Taxpayers will have to dig deeper in their pockets if the Champaign school board gets its way.
School board members in Champaign may have sparked a taxpayers' revolt with their decision earlier this week to approve a $14.5 million school renovation plan without voters' consent.
The emphasis is on the word "may" because it is not certain that opponents of the plan will be able to force a referendum on the issue. Gathering the necessary 6,000 signatures in a 30-day period is a big job, and the ardor of petition organizers may wane in the face of political realities.
But they deserve public support. School administrators and board members are showing a real tin ear for public opinion. Not only are they proposing a property tax increase on beleaguered citizens in the midst of a painfully slow economic recovery, but their decision also represents a collective abandonment of the pledge the board made in order to persuade voters to pass the 1-cent increase in the county sales tax for education in 2009.

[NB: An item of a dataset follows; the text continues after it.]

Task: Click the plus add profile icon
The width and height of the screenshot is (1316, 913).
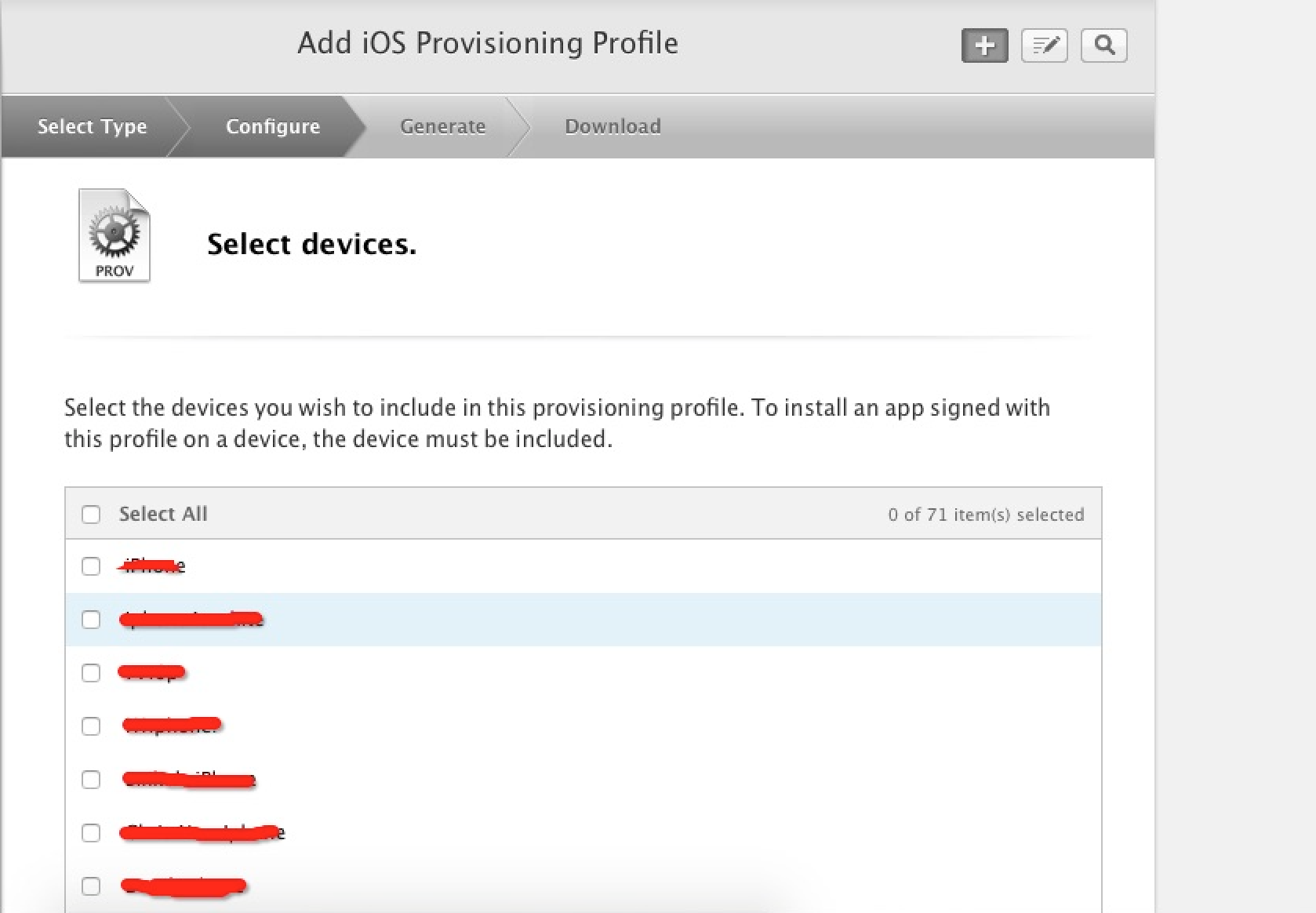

Indeed, this entire plan reeks of the sort of duplicity in which public officials, ranging from the Legislature to the school board, routinely engage.

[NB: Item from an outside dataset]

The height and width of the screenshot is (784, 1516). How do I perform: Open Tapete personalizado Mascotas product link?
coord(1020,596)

The school board plan calls for raising property taxes to sell $14.5 million in working cash bonds and using the money for a variety of school improvement projects. It's another spending program, but one designed to evade taxpayers' approval by giving it the "working cash" label.
The only way taxpayers can play a role is if they force a back-door referendum by gathering nearly 6,000 signatures within a 30-day period. Catch the drift here — it's easy to raise the taxes but quite difficult to put it to a vote.
For starters, the proposed bond sale has nothing to do with a working cash fund. The Legislature approved working cash funds decades ago as a means of allowing school districts to raise funds to bridge cash-flow crunches. Further, money borrowed from the fund had to be repaid. Establishment of the fund was intended to be a one-time only minimal tax hike to prevent costly borrowing during the cash squeezes taxing districts sometimes confront.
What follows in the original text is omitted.